Londoners: A "Different Breed"


12:30 p.m., July 6 -- London celebrates the victory to host the 2012 Summer Olympic Games. Thousands gather in Trafalgar Square to cheer the news.

8:50 a.m., July 7 -- London experiences the deadliest terrorist attack in its history, with 52 dead -- plus the four suicide bombers -- and hundreds wounded, shutting down the entire Underground and bus system carrying millions of commuters every day.

4:32 p.m., July 7 -- The city's above-ground commuter network restarts.

12:30 p.m., July 21 -- More bombings, but no one is killed. Here's a new attempt to create chaos in London.

10 a.m., July 22 -- Police shoot and kill a man as he tried to get on a Tube train at the Stockwell station. But life manages to continue uninterrupted.

London responded with great defiance to the July 7 terror, especially in light of the threat of more attacks. Complete paralysis of the city lasted only about a day.

I felt that Londoners' overall sentiment was best expressed by my friend, Stefan, who came from The Wharton School at the University of Pennsylvania to do his internship. He commented on the reaction to the first attacks to me via e-mail: "There was an eerie sense of stoicism on people's faces. Everyone kept a stiff upper lip like all self-respecting Brits."

Brits are a totally different breed, driven by a contrasting set of values.
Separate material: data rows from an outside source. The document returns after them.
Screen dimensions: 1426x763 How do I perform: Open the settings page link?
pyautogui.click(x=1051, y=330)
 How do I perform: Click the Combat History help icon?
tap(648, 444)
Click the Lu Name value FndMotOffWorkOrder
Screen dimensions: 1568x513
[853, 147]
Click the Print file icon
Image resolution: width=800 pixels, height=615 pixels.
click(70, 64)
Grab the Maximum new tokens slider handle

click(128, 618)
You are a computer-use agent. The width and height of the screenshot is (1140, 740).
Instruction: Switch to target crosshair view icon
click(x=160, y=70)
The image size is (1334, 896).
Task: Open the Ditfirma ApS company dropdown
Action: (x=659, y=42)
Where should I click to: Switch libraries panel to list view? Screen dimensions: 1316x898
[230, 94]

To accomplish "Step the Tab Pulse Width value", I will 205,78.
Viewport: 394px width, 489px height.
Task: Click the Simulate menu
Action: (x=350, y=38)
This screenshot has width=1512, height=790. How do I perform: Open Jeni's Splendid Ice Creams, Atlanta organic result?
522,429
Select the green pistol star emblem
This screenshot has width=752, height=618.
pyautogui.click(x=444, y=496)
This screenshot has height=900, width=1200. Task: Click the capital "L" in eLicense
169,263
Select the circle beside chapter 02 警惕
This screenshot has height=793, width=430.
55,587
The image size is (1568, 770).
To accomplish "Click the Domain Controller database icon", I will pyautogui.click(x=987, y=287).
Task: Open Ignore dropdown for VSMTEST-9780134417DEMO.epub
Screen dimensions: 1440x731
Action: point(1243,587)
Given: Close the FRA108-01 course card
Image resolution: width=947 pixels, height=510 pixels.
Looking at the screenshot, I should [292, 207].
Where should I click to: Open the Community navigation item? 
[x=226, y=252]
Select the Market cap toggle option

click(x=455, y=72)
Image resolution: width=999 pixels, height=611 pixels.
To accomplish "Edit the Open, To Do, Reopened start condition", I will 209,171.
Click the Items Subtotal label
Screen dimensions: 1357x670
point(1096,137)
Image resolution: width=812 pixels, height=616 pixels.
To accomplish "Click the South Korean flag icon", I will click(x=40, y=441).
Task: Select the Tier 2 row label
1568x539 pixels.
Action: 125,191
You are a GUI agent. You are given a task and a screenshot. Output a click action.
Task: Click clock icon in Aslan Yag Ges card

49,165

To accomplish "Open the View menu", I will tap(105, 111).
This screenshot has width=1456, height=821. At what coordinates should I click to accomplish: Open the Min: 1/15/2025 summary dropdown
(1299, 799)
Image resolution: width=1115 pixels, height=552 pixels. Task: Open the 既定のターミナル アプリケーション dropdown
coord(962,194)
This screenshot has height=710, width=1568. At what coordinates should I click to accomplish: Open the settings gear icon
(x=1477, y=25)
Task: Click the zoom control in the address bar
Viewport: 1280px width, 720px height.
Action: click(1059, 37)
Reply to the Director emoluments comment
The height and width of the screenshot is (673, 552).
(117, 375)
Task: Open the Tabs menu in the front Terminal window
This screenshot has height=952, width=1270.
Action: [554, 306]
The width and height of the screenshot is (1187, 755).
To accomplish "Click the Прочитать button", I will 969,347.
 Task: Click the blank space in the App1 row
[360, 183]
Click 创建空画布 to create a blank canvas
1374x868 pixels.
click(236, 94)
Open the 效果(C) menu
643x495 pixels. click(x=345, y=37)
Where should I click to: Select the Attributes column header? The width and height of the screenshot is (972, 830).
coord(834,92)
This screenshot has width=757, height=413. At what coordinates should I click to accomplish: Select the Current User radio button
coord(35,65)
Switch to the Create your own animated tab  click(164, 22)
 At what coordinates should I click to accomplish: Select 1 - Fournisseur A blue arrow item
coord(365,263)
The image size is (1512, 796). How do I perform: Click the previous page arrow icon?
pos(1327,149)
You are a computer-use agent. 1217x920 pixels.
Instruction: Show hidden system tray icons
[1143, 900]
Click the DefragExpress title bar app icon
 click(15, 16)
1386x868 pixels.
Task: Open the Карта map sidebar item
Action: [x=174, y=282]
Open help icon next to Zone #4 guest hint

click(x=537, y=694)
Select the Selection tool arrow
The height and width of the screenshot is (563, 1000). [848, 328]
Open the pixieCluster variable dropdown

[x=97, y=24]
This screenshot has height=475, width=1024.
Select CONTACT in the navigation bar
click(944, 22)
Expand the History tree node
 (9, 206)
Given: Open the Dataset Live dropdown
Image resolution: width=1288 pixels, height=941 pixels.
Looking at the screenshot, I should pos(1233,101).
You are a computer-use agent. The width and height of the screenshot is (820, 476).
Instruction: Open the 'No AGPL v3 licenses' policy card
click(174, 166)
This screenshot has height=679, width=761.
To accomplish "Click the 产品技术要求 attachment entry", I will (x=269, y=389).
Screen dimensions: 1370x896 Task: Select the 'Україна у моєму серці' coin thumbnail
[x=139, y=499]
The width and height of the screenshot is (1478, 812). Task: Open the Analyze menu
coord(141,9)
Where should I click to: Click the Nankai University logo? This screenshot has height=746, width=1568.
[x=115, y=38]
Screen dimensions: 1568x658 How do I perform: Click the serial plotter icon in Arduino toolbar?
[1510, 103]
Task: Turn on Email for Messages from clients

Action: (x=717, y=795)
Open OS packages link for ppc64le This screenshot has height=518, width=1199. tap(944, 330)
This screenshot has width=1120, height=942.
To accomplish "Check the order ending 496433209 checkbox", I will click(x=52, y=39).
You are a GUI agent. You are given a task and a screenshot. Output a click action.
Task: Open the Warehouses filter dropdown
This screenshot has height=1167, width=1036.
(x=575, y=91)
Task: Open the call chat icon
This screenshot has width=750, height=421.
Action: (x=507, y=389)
What might induce a state of panic in other parts of the world would be considered merely disturbing at most, and the July 7 bombings are cases in point.

STRANGE TEXT MESSAGE. On the morning of the attacks, I decided to sleep in. Trust me, this is a true luxury in the world of my around-the-clock internship at a major publishing house, where I'm leading a marketing strategy project. Suddenly, I was awakened by a text message from a friend and recent London Business School graduate, Nick. His message simply asked if I was okay.

It was strange indeed to receive such a text at nine in the morning, especially because it was not a follow up to a typical "night on the town with mates." I responded, "Why?" His reply took my breath away: "At least three bombs went off in London this morning :-( "

EMERGENCY PLAN. What made the situation even more worrisome was that the Edgware Road and Kings Cross tube stations -- both sites of the barbaric massacres -- are disconcertingly close to my house. And the No. 30 bus that was also targeted stops right in front of my door.

Connecting with family and friends was only possible through Skype, a new online telephony company on the rise that, along with broadband, was the only communication medium that wasn't overloaded. Frantically, I tried to get in touch with a friend who lives right by Kings Cross. Thankfully, everyone I knew was fine.

London Business School is also in the vicinity of the incidents. Just like most professional institutions, it has a thorough plan in case of an emergency such as this.

CALM RESISTANCE. The reaction at the school was instantaneous. The plan was activated, focusing on everyone's well-being and providing support. E-mails from program directors and a special Web site with up-to-the minute information on any developing stories kept the community well informed and calm.

A place usually filled with laughing MBA students turned into a haven of reflection where students, staff, and their friends were invited to decompress from the day's events. Alternative accommodations were provided for anyone needing assistance. However, the school functioned as normal -- its executive classes even continued uninterrupted.

I spoke with a few MBA students from other schools who are completing their internship in London, and none of them seemed overly concerned for their safety. Chaos was averted because it was understood that the only way ordinary people can fight terror is with calm resistance.

MOVING ALONG. A few days following the bombings, I came to a garden of remembrance at Kings Cross to pay tribute to the 52 men and women who died on July 7. Of all races and religions, they had come to London from all corners of the world for the freedom, opportunity, diversity, and camaraderie that this beautiful city offers.

Just as I had experienced at the September 11 memorial in New York's Union Square Park, this was an emotional experience. There were flags, flowers, and notes of solidarity from residents of every continent, all carrying the same message: "We are with you, London."

But one reflection in particular caught my eye for the way it conveyed the true essence of being a Londoner: "I'm Brazilian and came to live in London for a year. I have stayed here for four years and have decided to live here. I have discovered that this is a great city, and this is a great country that offers opportunity for everyone and respects differences between human beings.... I am Brazilian. I am a Londoner. I am British."

Now, a day after the second attack, life in London moves along its habitual path. Commuters still board the iconic, red double-decker buses and pack themselves like sardines into the slim tube cars. Congestion-charge cameras (another British phenomenon) keep on catching drivers who haven't paid the fee to enter the city center at peak periods. Children continue playing in Regent's Park.